Ok, point #15 in my last post was that: Our clothing is more than likely mostly second hand, or in the least, bought at a discount type of outlet for drastically lower than retail prices.
Well, here is the long winded explanation:
Why second hand and/or discount outlet sourced? It is partly because we are, frankly, a thrifty bunch. Plus, our time is limited and our work days are long, thus we may well buy some of our wardrobe at the assorted thrift shops, garage sales, yard sales, rummage sales (etc) that make up parts of some of our picking day to day travels.
Plus, frankly, we really get annoyed with all that new, boring, cheaply made crap in shopping malls. If we want or need to buy cheap crap why pay more than a couple bucks?
Also, we tend to destroy our clothing while on many of our picking adventures.
Now, you really don't want to spill oil, smear rancid lard, 70 year old grease with encased insect carcasses, and assorted other substances on a designer T-shirt...that is, if you actually paid more than a $1 for it....I have ripped, torn, stained and shredded more Tommy Hilfiger brand shirts than I can count. Not one cost me more than $2. I realize they are far from a super high end designer brand, but they are not exactly low end, Dollar Store type quality T-shirts, either.
We also simply do not tend to wear high end, collectible, nor expensive vintage clothing on picks.
That is correct, when we knock on your door, you will not open it to see us in some vintage Armani suit, nor will be wearing a valuable, historic, vintage hand painted pin-up emblazoned, horsehide leather, WW2 pilot's jacket worth $2000.
You'll be lucky if see us in an unstained denim work jacket. But you can bet the wear on it is actually from real work, and the stains legitimately obtained during said work.
We don't pay 3 figure sums for "designer" blue jeans that have been "given character" in a factory's production line by workers armed with sandpaper, razor blades, bleach while in the background the din of washers and dryers loaded with jeans and chunks of limestone bang about, quickly achieving a "fade" and "wear" effect.
OUR jeans are made that way from our work. They are torn, sliced and shredded by shards of tin, rusty steel, crooked nails. They are smeared and streaked by leaning and brushing against powdery house paint; 90 years oxidized in the sun on a lonely farmhouse's clapboards.
Our jeans sport spots and elliptical dots of varying shades of grey/black, painted with oily residue of unknown origins, possibly acquired from shifting & carrying pails. buckets, tins, crates and other assorted containers languishing for years in maintenance rooms of old warehouses and farm sheds.
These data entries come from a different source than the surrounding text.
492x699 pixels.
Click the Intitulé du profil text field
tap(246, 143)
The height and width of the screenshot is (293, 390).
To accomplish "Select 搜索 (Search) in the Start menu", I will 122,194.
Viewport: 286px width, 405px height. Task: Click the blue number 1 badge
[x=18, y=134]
They are whitened in polka-dot fashion by the hydrogen peroxide that we had splashed on them when our hand jerked a bit, and gritted teeth together,as a knee jerk reaction to the bubbling disinfectant's action in the fresh and thankfully-not-as-deep-as-we-initially-thought slice in our flesh from that damn, fly-speck covered, jagged piece of glass remaining in the dry rotted window pane.
Our pants may also be white streaked, and rotted through in spots, by diluted battery acid, bleach, and other substances spilled from unstable containers, many of which we tried to carefully move to gain access to other items on the shelves of the musty basement storage room. Other containers no longer had any notation of their hazardous nature, having likely given up any paper or written note of their contents to the team of time, humidity & gravity.
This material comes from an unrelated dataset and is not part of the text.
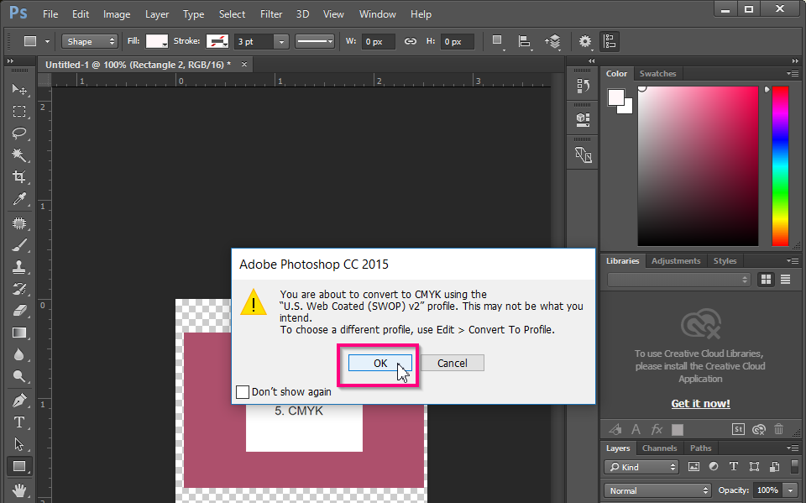Click the rainbow hue slider strip
Viewport: 806px width, 503px height.
[x=780, y=165]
So, Fashion TV, when will you feature REAL picker clothing on YOUR runways?
Hey, my girlfriend and I are aspiring pickers. We've already made a profit by selling a couple items on kijiji that we found at neighborhood garage sales, but we want to go a little bigger then that so I'm curious...how do you find those good sales? Is there a site where people advertise them? Thanks and I'll keep reading your articles!
ReplyDeleteI have lots of tips and tricks! You will have to just keep reading the blog! ;)
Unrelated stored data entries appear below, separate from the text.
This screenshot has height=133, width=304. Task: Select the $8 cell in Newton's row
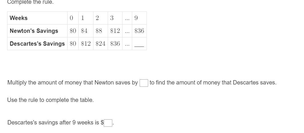[100, 31]
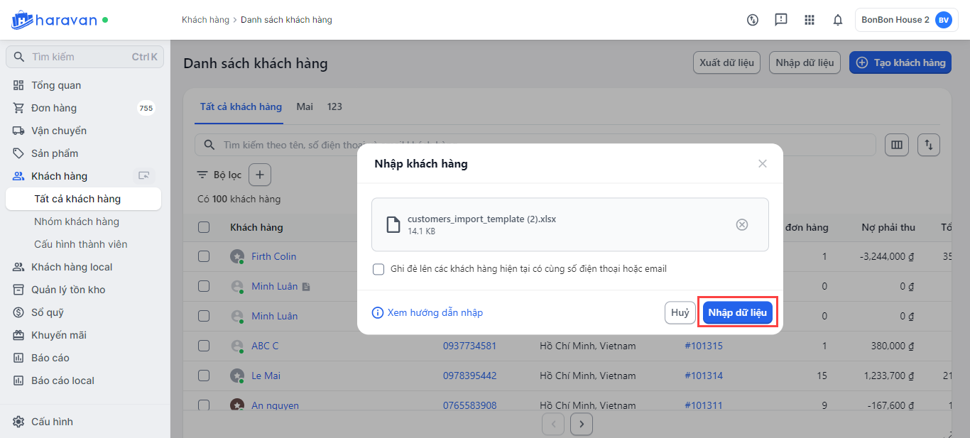Toggle the select-all customers checkbox
970x438 pixels.
tap(204, 227)
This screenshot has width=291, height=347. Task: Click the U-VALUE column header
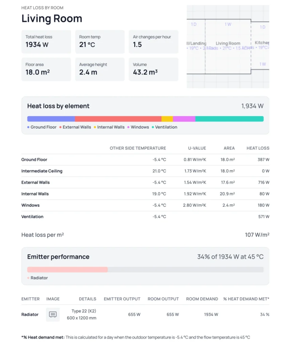click(197, 148)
DeleteOne of my favorite things about spring is my "new" designer wardrobe. Spring is the season of church sale "stuff a bag for a buck" or all the garage sales selling off the T-shirts from last years fundraising events for a quarter or two each.
ReplyDeleteAfter a good workout on a dumpster dive or fresh farm pick I can toss that T. (or turn the pieces into a project) The hardest thing to find at a thrifty price is good footwear, and I mean hard soled boots.